Fascinated, I found out more about Speier and she became one of my heroes. Here’s just part of her bio today:

Jackie Speier (pronounced SPEAR) has lived her entire life inside California’s 14th Congressional District and in April 2008 was elected to represent the district in Congress…

 

Nationally, Jackie is best known for her passionate and compelling speeches on the House floor, such as her spontaneous response to a congressional colleague who trivialized women who – like her – have had medically necessary second trimester abortions. She routinely speaks on the House floor about men and women in our armed forces who have been raped or sexually assaulted while in the line of duty. She has also taken a lead role in working with the veterans organizations to improve delivery of VA benefits to Bay Area veterans. In 2012 Newsweek named Jackie to its list of 150 “fearless women” in the world.
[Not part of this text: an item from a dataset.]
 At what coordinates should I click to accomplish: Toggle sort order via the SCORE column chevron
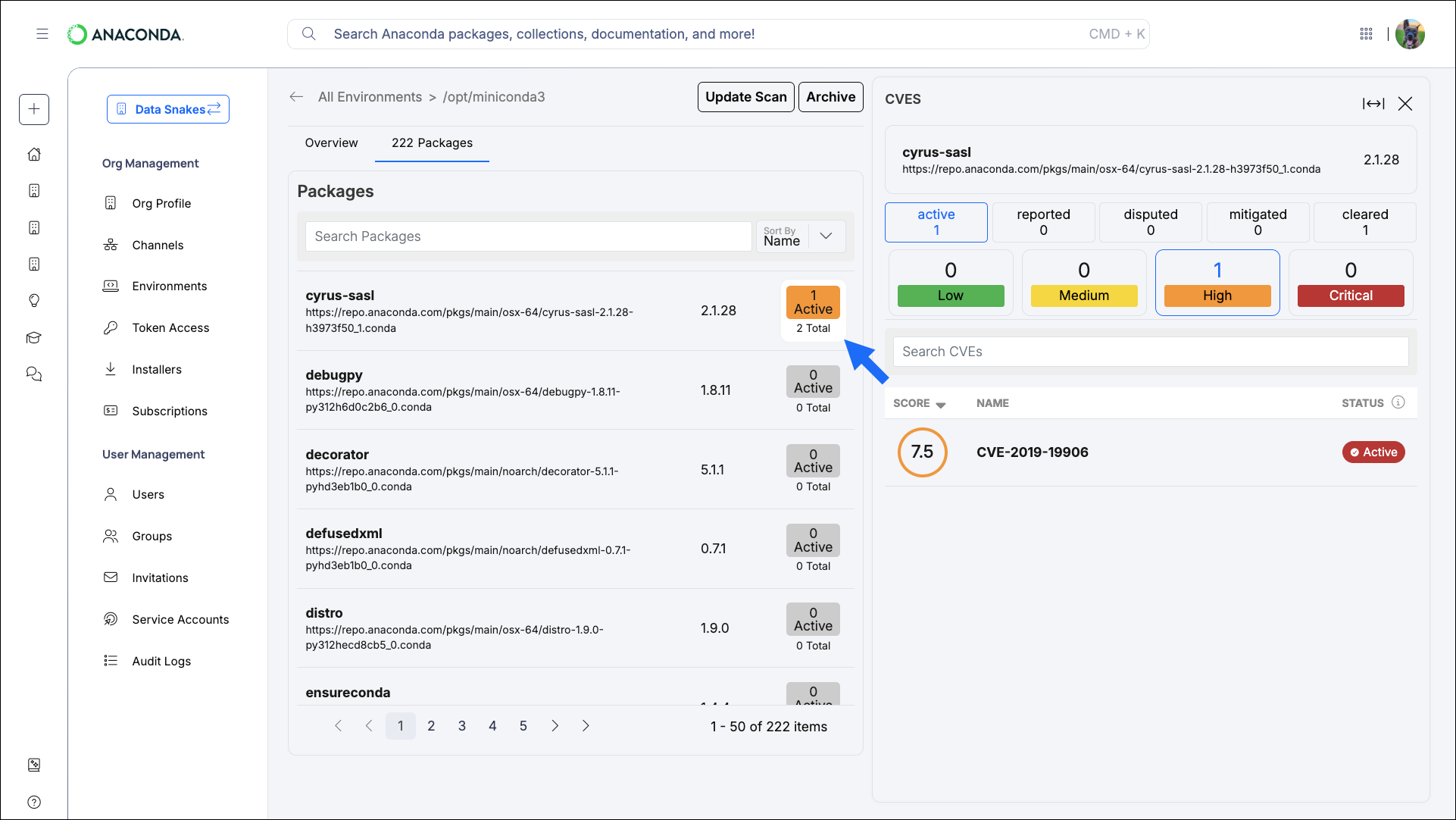pos(942,404)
Locally, Jackie is known as a fighter. In 1978, as a staff member to then-Congressman Leo J. Ryan, she was shot five times while trying to rescue constituents from the People’s Temple compound in Jonestown, Guyana – an attack that left Congressman Ryan and six others dead and was followed by the mass murder-suicide of more than 900 Temple followers. Jackie tenaciously hung onto life for 23 hours on a dusty airstrip before aid arrived. It is this fighting spirit that defines her to her constituents at home…

 

Jackie was the first California state legislator to give birth while in office and, during her time in Sacramento, she authored more than 300 bills signed into law by both Republican and Democratic governors. These bills included the nation’s strongest financial privacy law and measures that expanded women’s access to reproductive health services and vastly improved collection of delinquent child support payments. She also led high-profile investigations of fraudulent and wasteful government spending and prison corruption, ultimately saving millions of taxpayer dollars…

I know you have a lot to sign and a lot to share, but please sign this petition. If you are disgusted and appalled by the violence against women in America, this is an action you can take to help stop it. This is a beginning. I believe that Jackie Speier will continue to be a leader on this issue and not let it go until the violence against women is over.